What to work on:
The answer must be every line from the entries below that includes "checkbox".

[[ Dataset records, beginning ]]

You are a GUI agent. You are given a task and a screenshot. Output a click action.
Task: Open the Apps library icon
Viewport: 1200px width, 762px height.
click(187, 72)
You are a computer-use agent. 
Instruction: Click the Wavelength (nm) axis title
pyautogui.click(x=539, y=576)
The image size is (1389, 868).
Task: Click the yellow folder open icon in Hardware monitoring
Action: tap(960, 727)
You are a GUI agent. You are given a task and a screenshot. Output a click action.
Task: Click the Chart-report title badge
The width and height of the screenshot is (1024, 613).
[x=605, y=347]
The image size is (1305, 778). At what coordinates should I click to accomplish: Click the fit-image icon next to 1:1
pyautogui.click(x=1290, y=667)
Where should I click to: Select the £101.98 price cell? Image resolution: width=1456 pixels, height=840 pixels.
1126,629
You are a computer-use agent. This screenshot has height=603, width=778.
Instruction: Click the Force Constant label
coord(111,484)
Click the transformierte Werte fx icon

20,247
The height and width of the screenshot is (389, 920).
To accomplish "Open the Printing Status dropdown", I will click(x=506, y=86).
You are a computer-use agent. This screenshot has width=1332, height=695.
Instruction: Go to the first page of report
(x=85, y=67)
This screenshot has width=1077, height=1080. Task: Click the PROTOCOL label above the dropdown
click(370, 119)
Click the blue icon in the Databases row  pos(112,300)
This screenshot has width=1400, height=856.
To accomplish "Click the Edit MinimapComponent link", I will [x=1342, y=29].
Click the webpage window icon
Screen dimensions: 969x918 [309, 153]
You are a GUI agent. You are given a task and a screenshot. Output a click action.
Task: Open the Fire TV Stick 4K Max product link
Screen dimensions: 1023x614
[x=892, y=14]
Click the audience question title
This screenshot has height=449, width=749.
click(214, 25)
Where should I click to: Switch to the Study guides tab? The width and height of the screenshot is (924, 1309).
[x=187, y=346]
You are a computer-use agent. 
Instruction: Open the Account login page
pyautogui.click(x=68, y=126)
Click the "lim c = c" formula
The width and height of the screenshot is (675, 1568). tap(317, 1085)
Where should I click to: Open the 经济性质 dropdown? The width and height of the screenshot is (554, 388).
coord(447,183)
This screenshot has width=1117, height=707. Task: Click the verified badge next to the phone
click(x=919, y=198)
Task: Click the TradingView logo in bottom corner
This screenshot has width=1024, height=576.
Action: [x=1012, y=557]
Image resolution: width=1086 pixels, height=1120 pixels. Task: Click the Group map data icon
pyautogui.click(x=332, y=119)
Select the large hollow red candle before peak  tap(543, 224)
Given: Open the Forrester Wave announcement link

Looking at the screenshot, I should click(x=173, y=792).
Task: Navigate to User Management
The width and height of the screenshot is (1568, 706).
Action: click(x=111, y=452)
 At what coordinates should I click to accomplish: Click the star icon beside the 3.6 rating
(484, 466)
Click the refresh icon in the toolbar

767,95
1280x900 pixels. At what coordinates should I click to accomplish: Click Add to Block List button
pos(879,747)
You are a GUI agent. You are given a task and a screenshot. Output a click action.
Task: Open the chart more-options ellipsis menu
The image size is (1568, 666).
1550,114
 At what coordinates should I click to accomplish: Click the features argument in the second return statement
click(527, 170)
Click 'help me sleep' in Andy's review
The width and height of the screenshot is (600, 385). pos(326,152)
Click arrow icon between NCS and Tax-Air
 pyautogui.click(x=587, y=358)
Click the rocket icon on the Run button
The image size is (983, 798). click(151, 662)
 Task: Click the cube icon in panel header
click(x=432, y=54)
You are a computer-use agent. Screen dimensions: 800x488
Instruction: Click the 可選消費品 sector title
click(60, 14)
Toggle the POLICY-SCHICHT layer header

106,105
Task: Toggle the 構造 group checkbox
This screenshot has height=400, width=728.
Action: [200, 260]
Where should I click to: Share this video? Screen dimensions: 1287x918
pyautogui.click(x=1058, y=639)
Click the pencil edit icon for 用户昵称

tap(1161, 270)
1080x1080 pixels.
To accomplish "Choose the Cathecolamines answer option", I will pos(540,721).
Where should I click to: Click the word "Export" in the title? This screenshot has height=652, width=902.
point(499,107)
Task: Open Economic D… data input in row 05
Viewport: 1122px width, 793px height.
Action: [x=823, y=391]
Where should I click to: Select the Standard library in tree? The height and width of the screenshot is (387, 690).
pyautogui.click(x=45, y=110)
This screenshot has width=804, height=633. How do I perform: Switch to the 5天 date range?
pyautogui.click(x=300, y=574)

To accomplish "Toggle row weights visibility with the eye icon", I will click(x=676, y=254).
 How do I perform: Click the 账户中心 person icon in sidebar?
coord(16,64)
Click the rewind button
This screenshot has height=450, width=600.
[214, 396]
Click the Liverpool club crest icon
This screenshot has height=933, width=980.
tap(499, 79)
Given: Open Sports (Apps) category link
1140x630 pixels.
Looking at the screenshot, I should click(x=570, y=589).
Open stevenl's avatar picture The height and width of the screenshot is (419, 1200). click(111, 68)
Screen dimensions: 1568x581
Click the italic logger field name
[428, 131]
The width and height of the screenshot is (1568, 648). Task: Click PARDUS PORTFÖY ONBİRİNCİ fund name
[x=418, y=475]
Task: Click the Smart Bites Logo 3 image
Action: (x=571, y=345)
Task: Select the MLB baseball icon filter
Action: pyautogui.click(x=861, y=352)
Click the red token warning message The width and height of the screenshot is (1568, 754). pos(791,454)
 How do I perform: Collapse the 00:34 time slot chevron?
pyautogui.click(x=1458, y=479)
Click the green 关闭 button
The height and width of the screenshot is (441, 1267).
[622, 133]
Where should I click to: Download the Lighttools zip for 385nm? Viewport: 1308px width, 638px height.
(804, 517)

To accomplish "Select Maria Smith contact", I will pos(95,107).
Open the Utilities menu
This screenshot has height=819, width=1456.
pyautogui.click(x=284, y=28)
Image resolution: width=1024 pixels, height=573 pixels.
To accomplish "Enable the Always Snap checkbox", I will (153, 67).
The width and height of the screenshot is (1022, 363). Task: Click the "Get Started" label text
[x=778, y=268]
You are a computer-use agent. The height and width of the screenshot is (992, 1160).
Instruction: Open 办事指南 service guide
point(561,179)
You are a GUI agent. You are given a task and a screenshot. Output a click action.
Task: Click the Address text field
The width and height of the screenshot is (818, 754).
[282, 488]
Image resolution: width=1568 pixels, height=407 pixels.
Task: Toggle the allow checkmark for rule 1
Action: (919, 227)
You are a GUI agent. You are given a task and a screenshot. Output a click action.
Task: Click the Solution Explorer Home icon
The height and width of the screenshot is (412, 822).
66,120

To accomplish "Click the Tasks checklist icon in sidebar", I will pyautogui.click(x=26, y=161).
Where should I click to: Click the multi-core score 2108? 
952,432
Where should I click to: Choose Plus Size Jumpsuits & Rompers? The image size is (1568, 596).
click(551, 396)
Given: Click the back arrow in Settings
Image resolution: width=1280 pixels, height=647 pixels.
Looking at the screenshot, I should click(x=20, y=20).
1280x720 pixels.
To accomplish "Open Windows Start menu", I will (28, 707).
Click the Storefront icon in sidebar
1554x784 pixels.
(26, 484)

[[ Dataset records, end ]]

Exercise response:
Task: Toggle the 構造 group checkbox
To accomplish "Enable the Always Snap checkbox", I will (153, 67).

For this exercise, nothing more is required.